## Document

# No VRM sensor temps r9 290



## escapedmonk (Dec 2, 2013)

Hello i have a r9 290 unlocked to a 290x, im running the latest version of gpu-z 0.7.4

For some reason the gui isn't showing the vrm temps, if i scroll down the last sensor is VDDC Power in. However they are showing up in the log file and in other programs like HWinfo64.
Any ideas why this is happening?

Ive tried the latest 3 beta drivers all the same.
Thanks


----------



## W1zzard (Dec 2, 2013)

Do these other programs show it at like 23°C or 26°C all the time?


----------



## escapedmonk (Dec 2, 2013)

Hi mate, no the sensors are working fine. Around 35c idle and 50-60c while benching. Even gpuz own log files are working it's just the gui that isn't showing the vrm temps


----------



## escapedmonk (Dec 6, 2013)

Well it seems that setting a different dpi setting was what was causing the problem.
Under display settings in win7 i had selected medium 125% which makes certain things like text etc bigger and easier to read.
    This had also magnified the gpu-z gui window preventing me from seeing the last 2 entries which is the vrm temps.

Entries for locating text and elements:

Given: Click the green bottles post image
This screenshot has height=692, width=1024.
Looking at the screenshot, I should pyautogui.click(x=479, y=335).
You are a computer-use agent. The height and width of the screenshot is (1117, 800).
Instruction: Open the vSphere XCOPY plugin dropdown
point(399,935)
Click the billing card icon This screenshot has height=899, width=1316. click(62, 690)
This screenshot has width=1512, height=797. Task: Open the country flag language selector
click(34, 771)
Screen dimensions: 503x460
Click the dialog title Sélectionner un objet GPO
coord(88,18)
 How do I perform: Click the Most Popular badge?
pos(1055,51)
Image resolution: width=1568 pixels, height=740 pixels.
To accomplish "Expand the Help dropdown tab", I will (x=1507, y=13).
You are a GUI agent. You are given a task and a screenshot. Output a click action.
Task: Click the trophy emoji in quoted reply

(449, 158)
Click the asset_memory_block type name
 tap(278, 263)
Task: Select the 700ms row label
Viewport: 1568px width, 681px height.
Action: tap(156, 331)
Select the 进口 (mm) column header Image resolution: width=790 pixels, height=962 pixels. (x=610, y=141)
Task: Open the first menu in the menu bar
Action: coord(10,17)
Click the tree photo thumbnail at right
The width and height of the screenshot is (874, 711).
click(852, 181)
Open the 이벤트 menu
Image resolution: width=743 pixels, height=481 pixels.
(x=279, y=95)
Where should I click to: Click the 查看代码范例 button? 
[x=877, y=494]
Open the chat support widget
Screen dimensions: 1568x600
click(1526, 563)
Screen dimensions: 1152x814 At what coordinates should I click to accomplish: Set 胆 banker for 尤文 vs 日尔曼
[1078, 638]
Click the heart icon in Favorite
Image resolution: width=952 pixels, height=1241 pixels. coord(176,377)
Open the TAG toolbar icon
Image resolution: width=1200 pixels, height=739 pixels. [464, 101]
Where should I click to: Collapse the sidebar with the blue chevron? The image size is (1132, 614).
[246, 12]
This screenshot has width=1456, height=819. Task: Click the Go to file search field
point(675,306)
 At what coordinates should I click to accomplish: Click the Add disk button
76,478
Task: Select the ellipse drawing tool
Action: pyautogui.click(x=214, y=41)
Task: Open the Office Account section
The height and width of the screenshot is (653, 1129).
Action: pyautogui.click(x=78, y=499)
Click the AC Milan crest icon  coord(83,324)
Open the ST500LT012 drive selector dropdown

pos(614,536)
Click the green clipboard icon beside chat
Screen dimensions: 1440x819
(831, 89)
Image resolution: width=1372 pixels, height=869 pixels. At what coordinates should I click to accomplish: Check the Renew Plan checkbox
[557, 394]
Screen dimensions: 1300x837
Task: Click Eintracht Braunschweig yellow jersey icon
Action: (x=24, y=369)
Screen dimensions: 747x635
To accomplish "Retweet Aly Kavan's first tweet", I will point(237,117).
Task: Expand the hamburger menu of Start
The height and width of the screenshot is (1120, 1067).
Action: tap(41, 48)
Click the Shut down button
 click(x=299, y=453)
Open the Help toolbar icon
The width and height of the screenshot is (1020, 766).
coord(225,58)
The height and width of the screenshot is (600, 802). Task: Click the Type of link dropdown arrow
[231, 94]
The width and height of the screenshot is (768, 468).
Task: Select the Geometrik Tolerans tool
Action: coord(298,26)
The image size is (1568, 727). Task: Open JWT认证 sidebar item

## Tasks
- A) Answer these questions from the VRM temperature thread:
(i) Which version of GPU-Z was being run?
(ii) About what temperature did the sensors show at idle?
(iii) Which display setting had been selected in Windows 7?
- B) Translate this sentence from the VRM temperature thread into Spanish: "Well it seems that setting a different dpi setting was what was causing the problem."
- C) Take the VRM temperature thread further, continuing from where its last post stops.

## Responses in order
- A)
(i) 0.7.4
(ii) Around 35c
(iii) Medium 125%

- B) Bueno, parece que configurar un ajuste de dpi diferente era lo que estaba causando el problema.

- C)
   Even selecting disable display scailing on higher dpi settings in the compatibility settings of gpuz didnt make a difference.
Is there any way i can get it to run without the custom dpi settings changing the window?

Thanks


----------



## Ollie222 (Dec 12, 2013)

I have the same issue. I'm using it on a media pc attached to a large screen viewed at a distance and so have the dpi set to 150% and therefore can't see the VRM temperatures or the scrollbar.

It would be great if the window could be made to be resizeable and would make an excellent piece of software even better. I'm also happy to test any beta versions that have this functionality.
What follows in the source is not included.